Speaking of mario kart, it appears as if the horizon on the lower screen is off by a few scanlines now. I checked with earlier versions, and the change seems to have been between 033 and 034. Anyone else notice this/can confirm?
FitzRoy
Veteran
Posts: 861
Joined: Wed Aug 04, 2004 5:43 pm
Location: Sloop

Post by FitzRoy »

Yeah, it's from the timing changes in base emulation. There was a flickering line before, now it's mutated into something solid. Read the FAQ concerning bugs in special chip games.

On a side note, when I went back to use v034, vsync was enabled since it shares the cfg, and of course it doesn't work in that version. Kind of annoying for backtesters. Damn cfg separation, I wanna kill it.
Rhapsody wrote:I actually still don't know what the input frequency setting does. It defaulted to +175, I set it to 0, spent 20 minutes going sideways as the Princess in SMK, and have no sound problems to report. What am I looking for?
Be sure to enable both syncs in Emulation Speed in the menu. After that, please give updated results.
byuu

Post by byuu »

On a side note, when I went back to use v034, vsync was enabled since it shares the cfg, and of course it doesn't work in that version. Kind of annoying for backtesters. Damn cfg separation, I wanna kill it.
Keep your retro versions of bsnes in separate folders. Now run one, then copy docs&settings\yourname\appdata\.bsnes\bsnes.cfg to your separated bsnes folder. The emulator will now use that config file instead. Do it for both, and no issues with different versions screwing with config file settings.

STATED GOAL
Write the next post in the bsnes forum thread, picking up after its last message.

INFORMATION PROVIDED
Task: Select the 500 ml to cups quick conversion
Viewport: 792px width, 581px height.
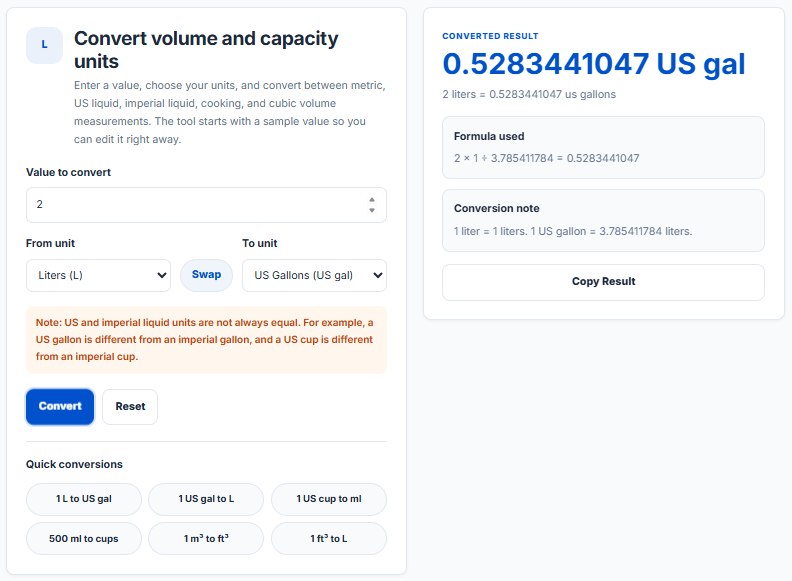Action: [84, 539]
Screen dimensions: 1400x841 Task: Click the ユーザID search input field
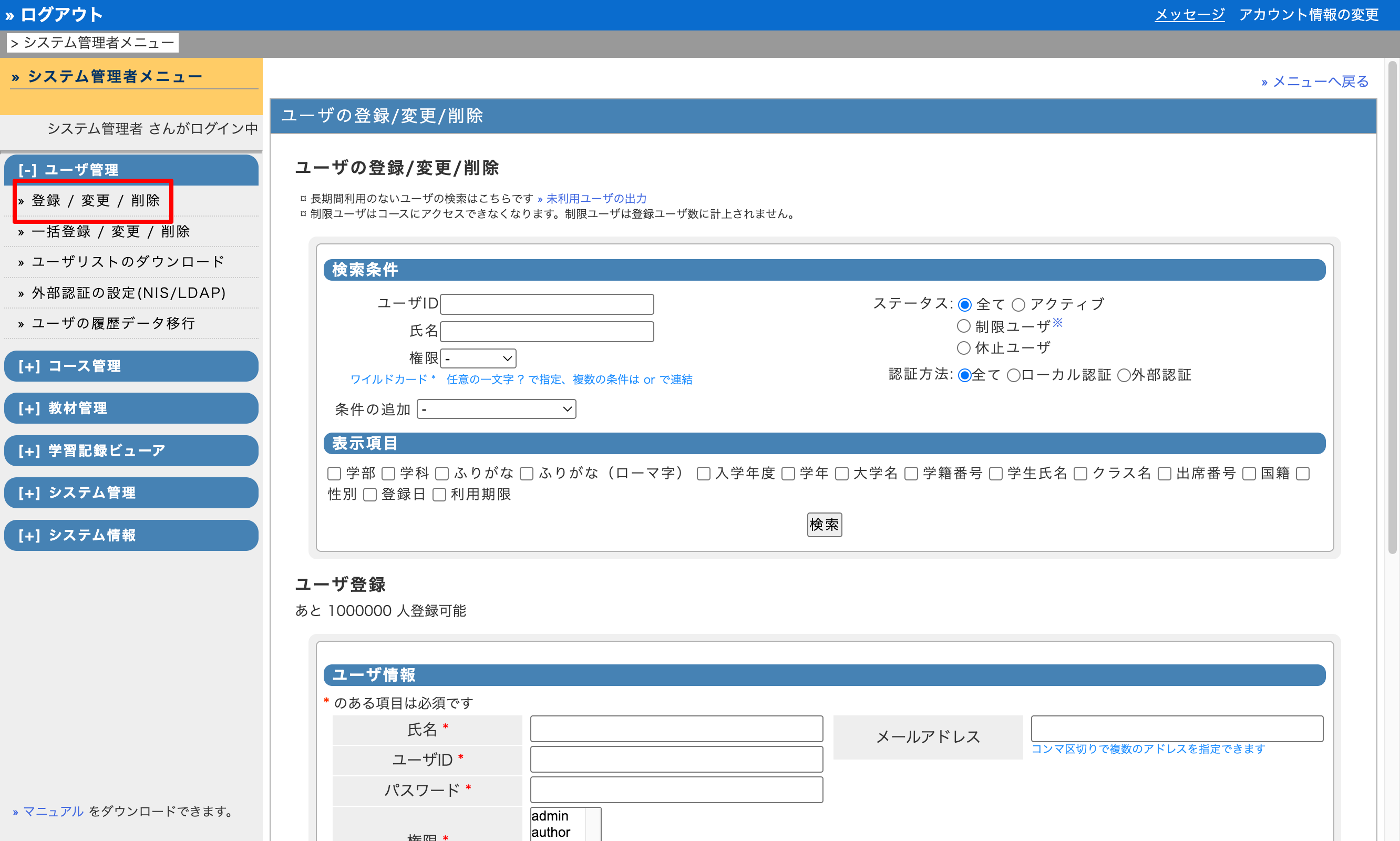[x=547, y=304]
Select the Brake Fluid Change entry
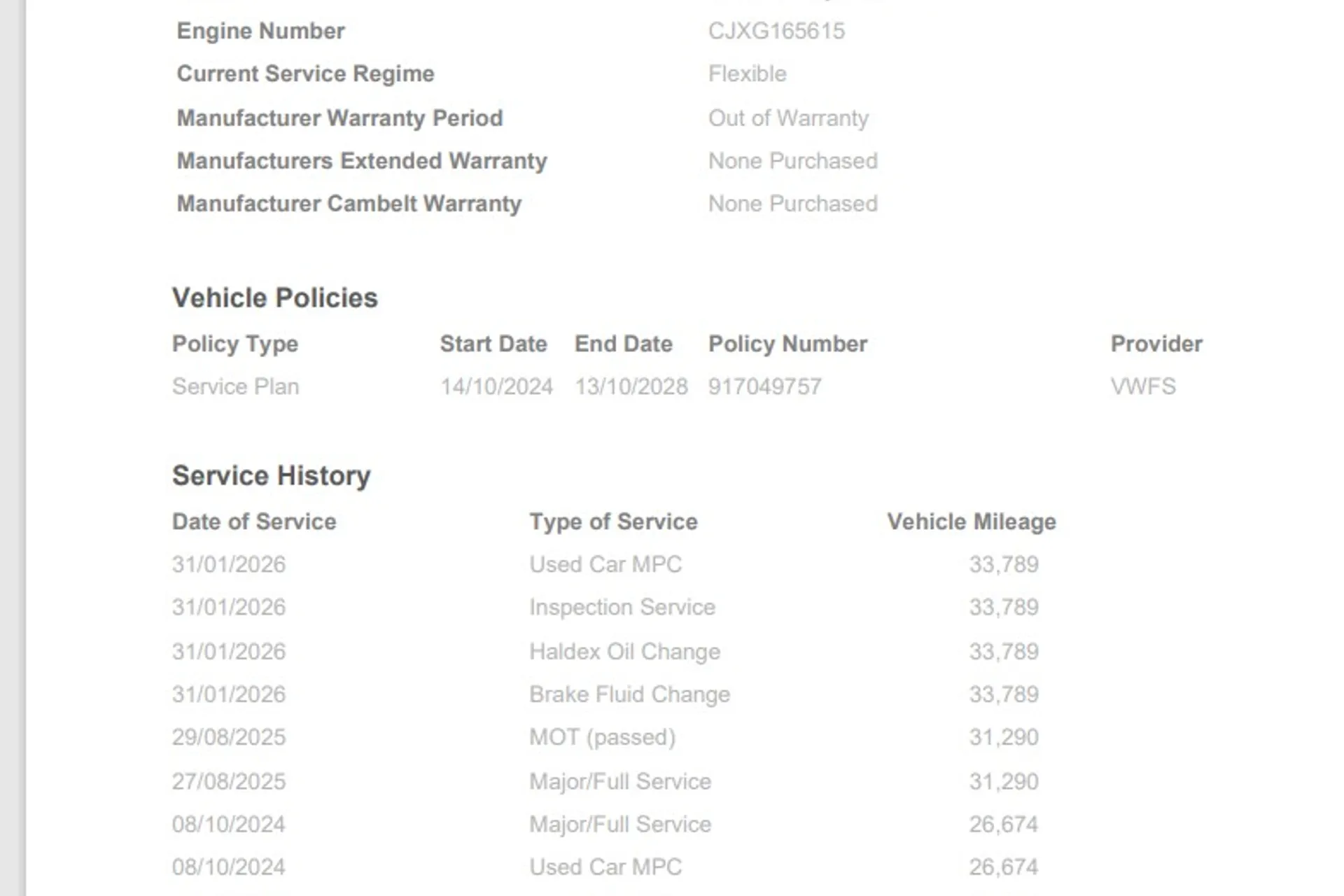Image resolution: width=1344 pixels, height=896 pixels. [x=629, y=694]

ANSWER TO THIS EXERCISE
Also byuu, my latency (and my input frequency) values are identical from the previous wip, so I did not gain any latency advantage from this version.
Your skew was > 32040 in the last version, and my changes inverted the meaning of that value. I'm not sure how, because the old code was basically black magic; whereas I understand how the new values are derived quite clearly. But it shouldn't be possible to get perfection with the same exact settings :/
It just struck me that now that there's an easily configurable input rate, and the ability to detect both underflows and duped frames, I think the makings for "perfect" sync are already in place.
That is correct, but there are a lot of tough issues with such a setup.

One, the CPU<>SMP drifting would have to go. 15% speed penalty. With it, the variances would keep making the skew adjust itself, thinking big things are happening. I'll try lowering btw, see how low I can get it without taking more than 1-2% speed loss.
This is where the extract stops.